Fault zone architecture and permeability features in siliceous sedimentary rocks: Insights from the Rapolano geothermal area (Northern Apennines, Italy)

Abstract

Studies of fracture networks and hydrothermal mineralisation of several faults affecting Jurassic siliceous sedimentary rocks, exposed in the Rapolano geothermal area (hinterland of the Northern Apennines, Italy), allow us to characterise the fault zone architectures and their permeability features. The study structures are normal faults with displacements of anything up to 30–40 m, belonging to a fossil hydrothermal system, Pleistocene in age. The fault zones are characterised by asymmetrical damage zones which are thickest in the hangingwall blocks. Fracture networks mainly consist of a subvertical fracture set at about 45° with respect to the fault plane. Widespread hydrothermal alteration (illite/smectite and kaolinite) and mineralisation consisting of quartz, calcite, dolomite, malachite, azurite and iron oxides characterise the fractures of the damaged rocks. This mineralisation suggests the occurrence of extraformational fluid circulation during the latest stage of faulting. Fault cores are characterised by cemented fault rock up to 25 cm thick, consisting of protocataclasite and ultracataclasite layers, grading to crush and fine crush breccia strongly affected by minor C 1-type shear planes. Fault cores represented barriers to fluid flow during the latest stage of faulting, whereas they acted as conduits during the initial stages. Fault zones with similar features are presently affected by hydrothermal circulation (thermal water up to 39 °C, and CO 2). The hydrothermal fluids give rise to several thermal springs and are exploited at depth for thermal resorts and CO 2 extraction, both in the Rapolano area and surroundings.

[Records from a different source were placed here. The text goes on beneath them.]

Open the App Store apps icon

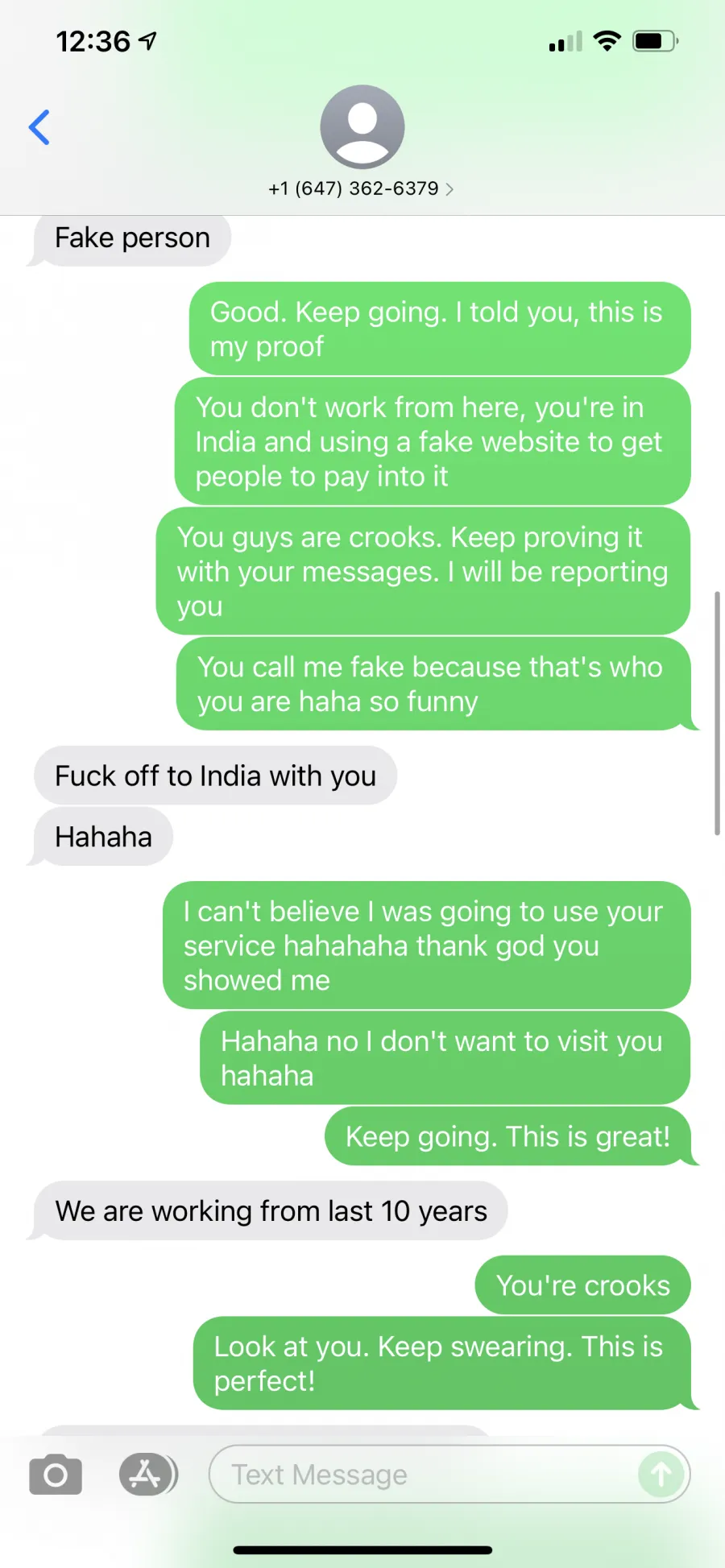pyautogui.click(x=148, y=1475)
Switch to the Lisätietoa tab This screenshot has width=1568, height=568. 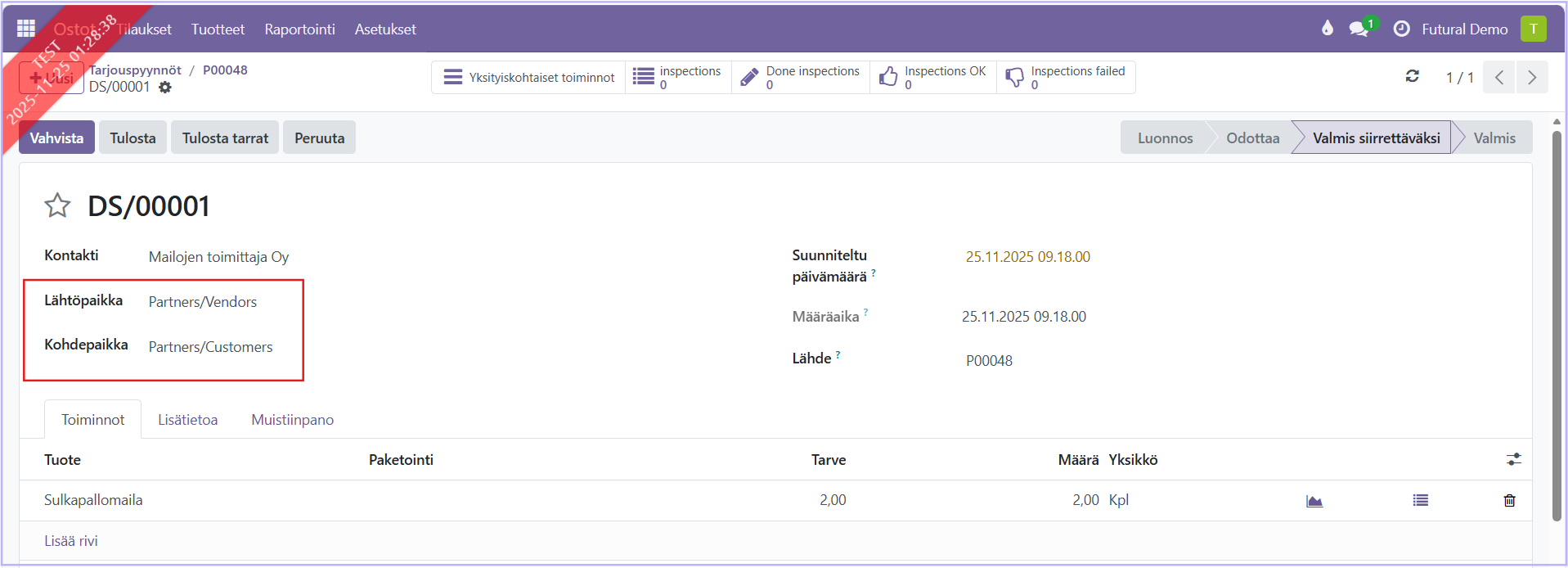click(187, 420)
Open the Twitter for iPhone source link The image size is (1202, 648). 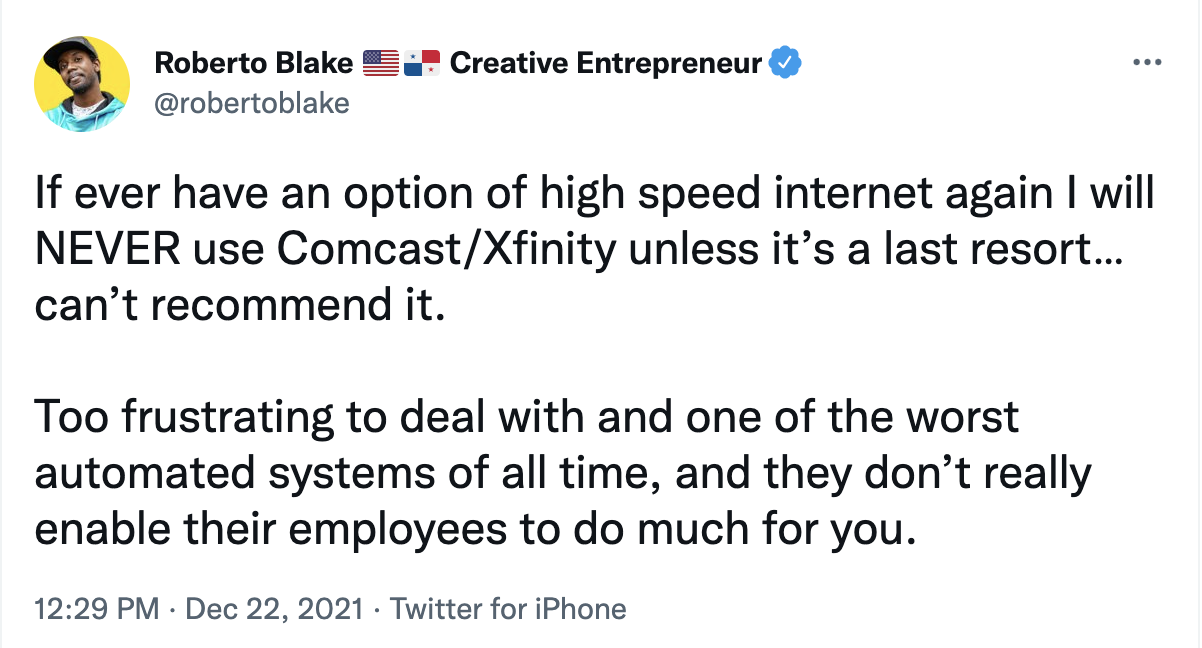pyautogui.click(x=508, y=609)
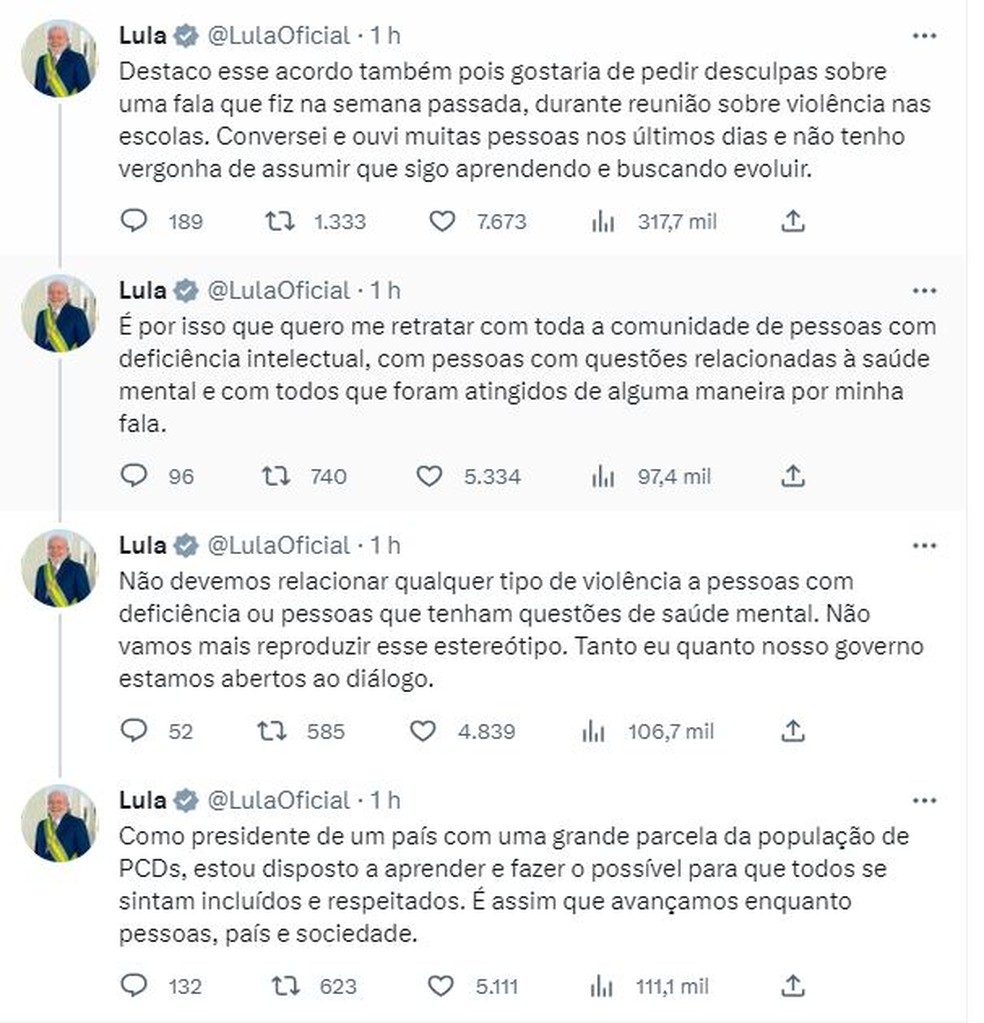Like the tweet with 4.839 likes

point(423,731)
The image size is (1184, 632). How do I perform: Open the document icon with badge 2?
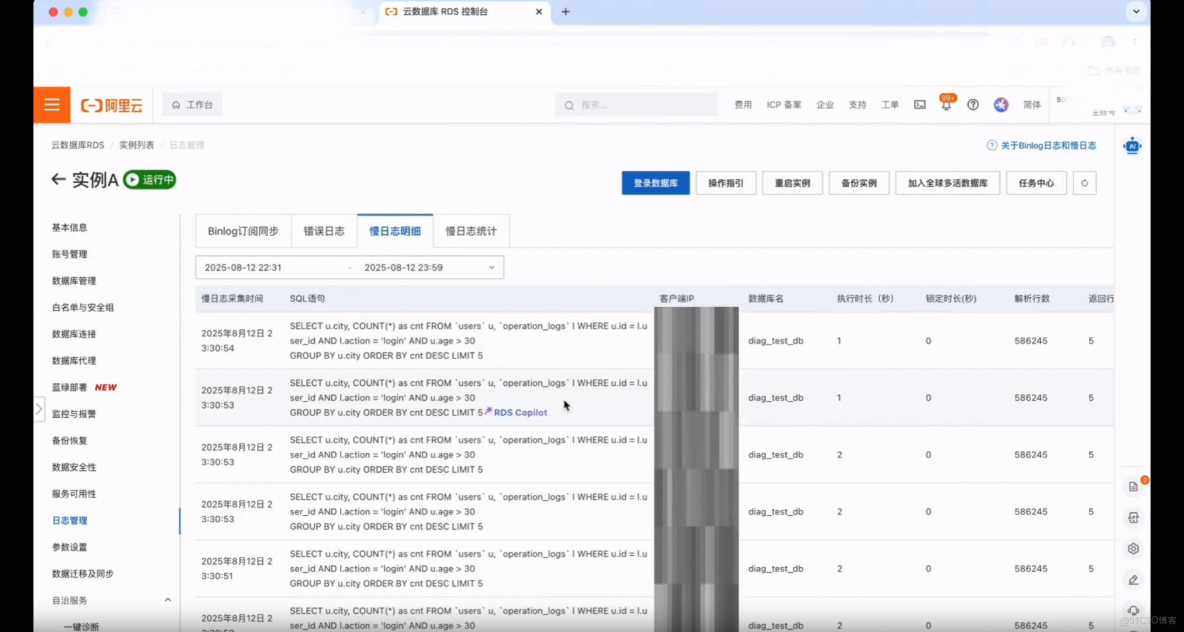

A similar scenario characterises the Larderello-Travale and Mt. Amiata geothermal areas, where hydrothermal fluids and steam are industrially exploited for electricity production. The main results of this study are that the damage zone is asymmetrical and widest in the hangingwall. This could represent a useful contribution to the prediction of hydrothermal fluid pathways and geothermal targets in all the geothermal areas with similar features to those described here.